Monitoring (Prometheus + Grafana)
A validator without monitoring is a validator that gets jailed at 3 a.m. This page sets up a complete observability stack: CometBFT exposes metrics → Prometheus scrapes them → Grafana renders them. The next page, Alerting & runbooks, wires the alerting layer on top.

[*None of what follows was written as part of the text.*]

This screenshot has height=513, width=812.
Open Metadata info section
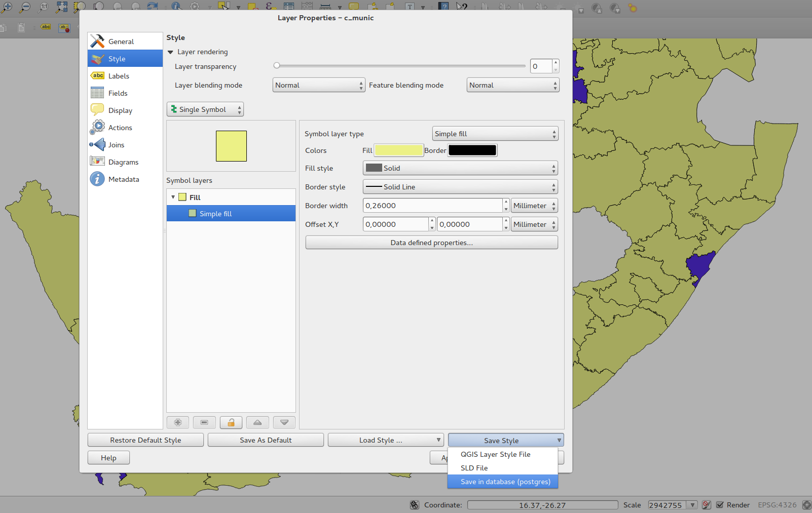pyautogui.click(x=123, y=179)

What you should be measuring
| Layer | Signal | Why |
|---|---|---|
| Consensus | cometbft_consensus_height | If it stops, the validator is dead |
| Consensus | cometbft_consensus_validator_missed_blocks | Pre-jail warning |
| Consensus | cometbft_consensus_validator_power | Drops to 0 → unbonded |
| Consensus | cometbft_consensus_validators | Active set membership |
| Mempool | cometbft_mempool_size, cometbft_mempool_tx_size_bytes | Backlog & DOS detection |
| P2P | cometbft_p2p_peers | < 3 = network partition risk |
| State | cometbft_state_block_processing_time | App slowdown / disk pressure |
| Host | node_filesystem_avail_bytes | Disk full = node crash |
| Host | node_load1, CPU, memory | Capacity planning |
| Host | node_time_offset_seconds | Clock drift > 250 ms breaks signing |
| Process | process_resident_memory_bytes | Memory leaks, GC pressure |
1 · Enable CometBFT metrics
Edit ~/.safrochain/config/config.toml on the validator and on each
sentry:
[instrumentation]
prometheus = true
prometheus_listen_addr = "0.0.0.0:26660"
namespace = "cometbft"
max_open_connections = 3
Restart the node:
sudo systemctl restart safrochaind
Confirm the endpoint is up:
curl -s http://localhost:26660/metrics | head -20
# # HELP cometbft_consensus_height Height of the chain
# # TYPE cometbft_consensus_height gauge
2 · Install node_exporter (host metrics)
sudo useradd -rs /bin/false node_exporter
NODE_EXPORTER_VERSION=1.8.2
curl -sLO "https://github.com/prometheus/node_exporter/releases/download/v${NODE_EXPORTER_VERSION}/node_exporter-${NODE_EXPORTER_VERSION}.linux-amd64.tar.gz"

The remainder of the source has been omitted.